** start PROVIDED TEXT **

# AK47 for today, anyone?



## mariwanalady (Mar 9, 2018)

This AK47 is super AK47 in the real sense of it. try it and send in ya testimonies. are you ready? let's get it down the chimney.


----------



## Z3r0Z3r0 (Mar 11, 2018)

Check out AK 49, new phenotype AK garunteed 30% THC at harvest, same taste more THC AK


----------



## poodawg (Mar 17, 2018)

i have grown both,auto,s tho ,easy to grow,great smoke that,s my kinda high.will do them again,smokin some ice breaker now,one of tho,s freebie seeds. WOW,it,s great, i have 4 under 650 led now,but Pineapple express is great,sorry for rambling on.


----------



## Z3r0Z3r0 (Mar 18, 2018)

** end PROVIDED TEXT **

**PROBLEMS TO SOLVE**
1) Using the AK47 forum thread, answer:
(a) What THC level does Z3r0Z3r0 say AK 49 is guaranteed to reach at harvest?
(b) How many plants does poodawg have under a 650 LED?
(c) On what date did mariwanalady post?
2) Write the next part of the AK47 forum thread, picking up after its final line.

** start SUPPLIED DATA **

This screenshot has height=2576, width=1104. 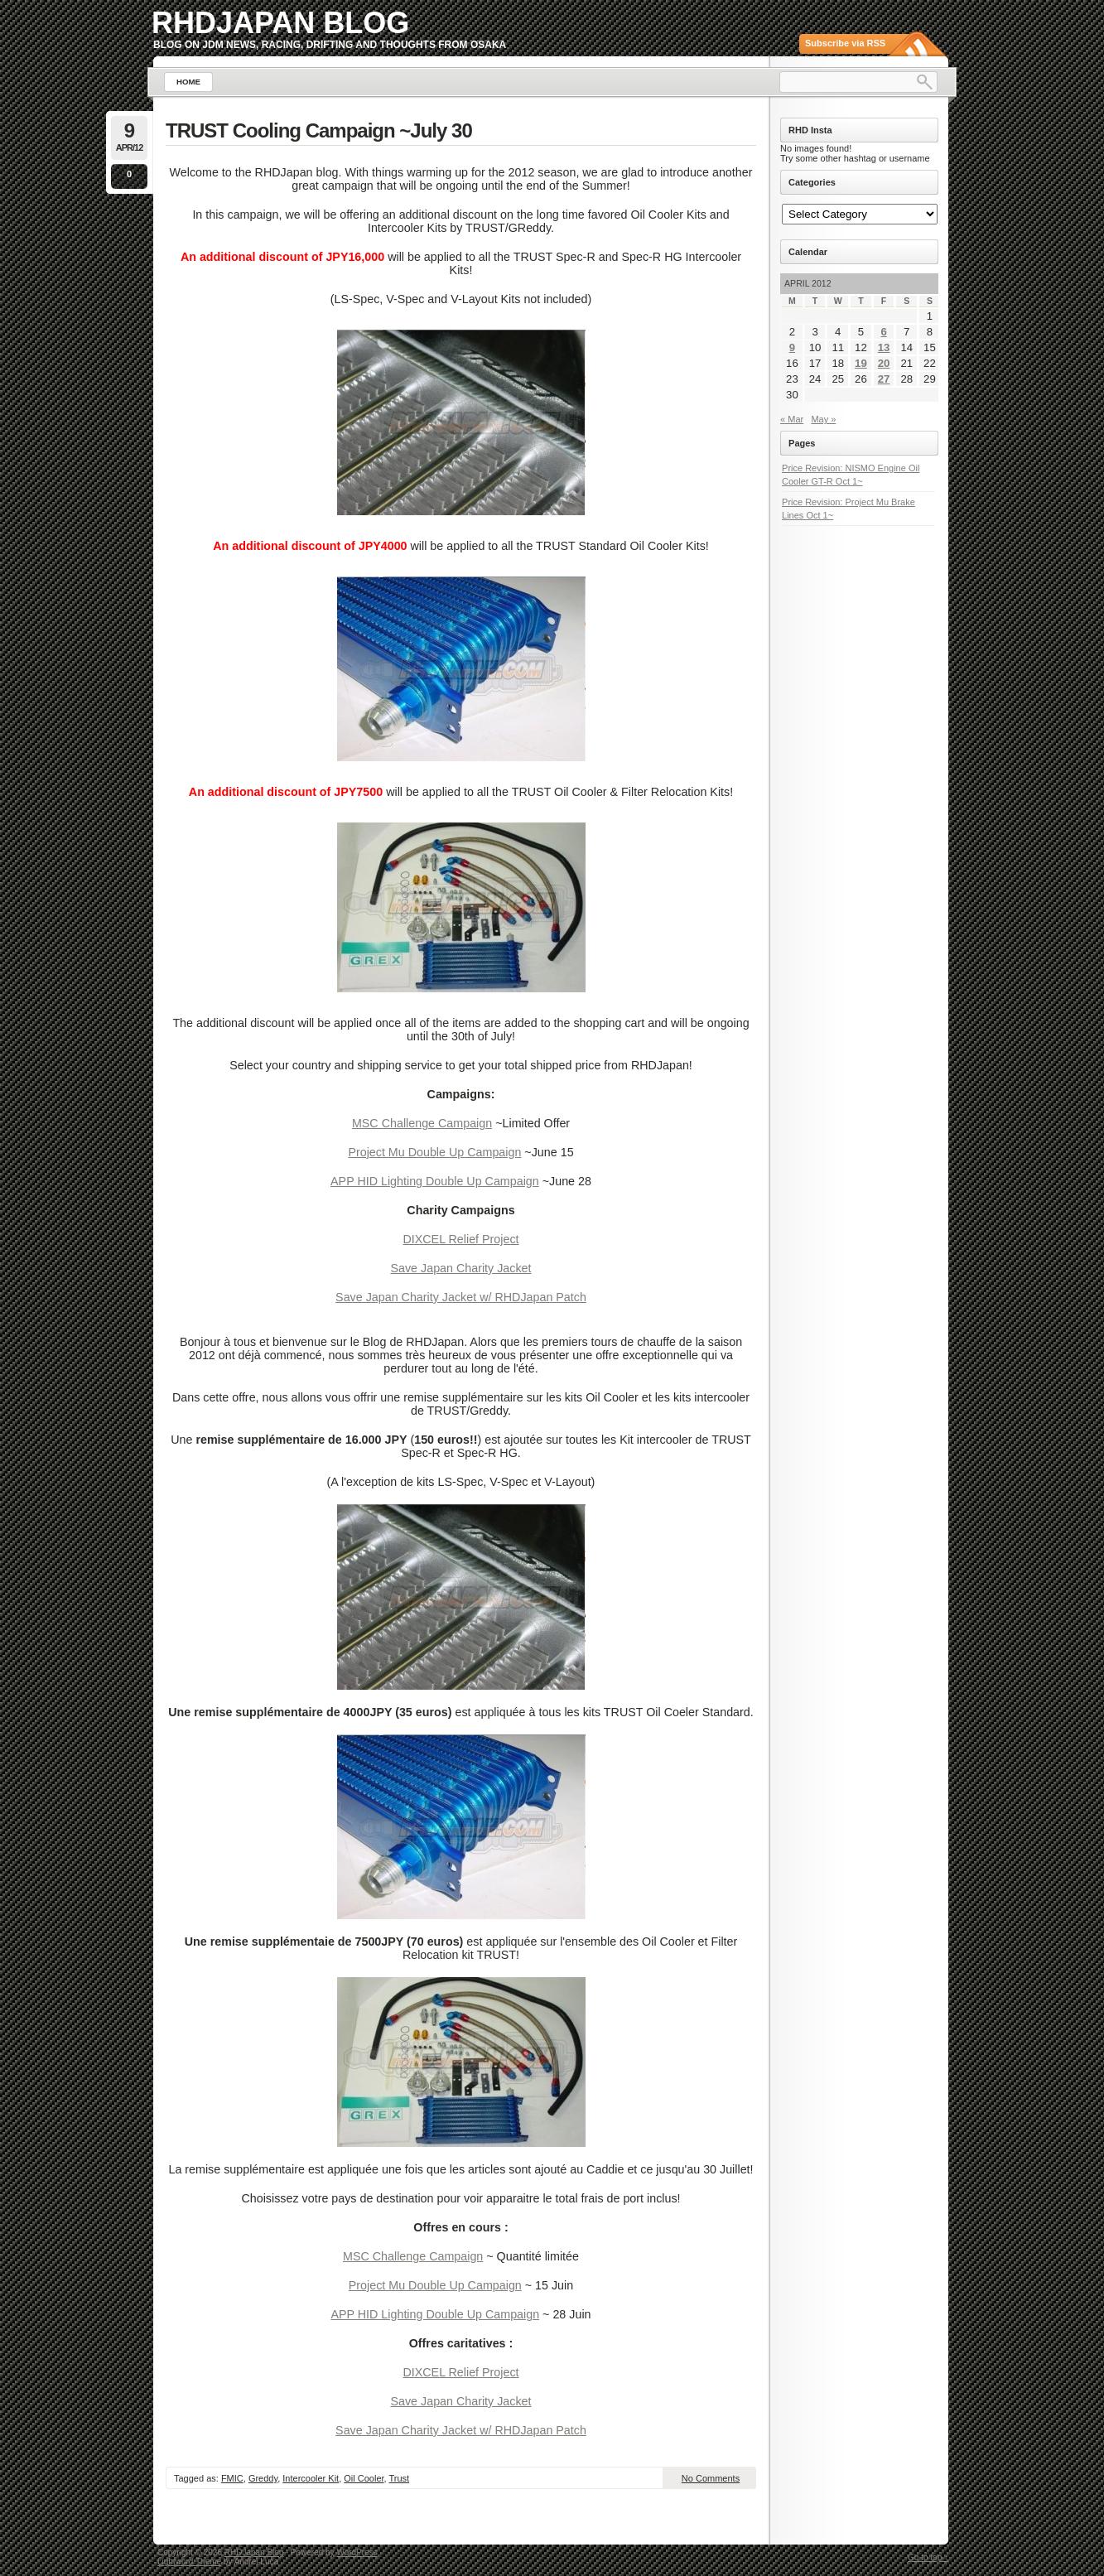 I want to click on No Comments, so click(x=711, y=2478).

** end SUPPLIED DATA **

**RESPONSES IN ORDER**
1)
(a) 30% THC
(b) 4
(c) Mar 9, 2018

2)
poodawg said:


> i have grown both,auto,s tho ,easy to grow,great smoke that,s my kinda high.will do them again,smokin some ice breaker now,one of tho,s freebie seeds. WOW,it,s great, i have 4 under 650 led now,but Pineapple express is great,sorry for rambling on.


Auto AK?

Do you guys tokin autos realize what makes it auto? Cannabis ruderalis... which is like hemp.....


----------



## jimihendrix1 (Mar 18, 2018)

Z3r0Z3r0 said:


> Auto AK?
> 
> Do you guys tokin autos realize what makes it auto? Cannabis ruderalis... which is like hemp.....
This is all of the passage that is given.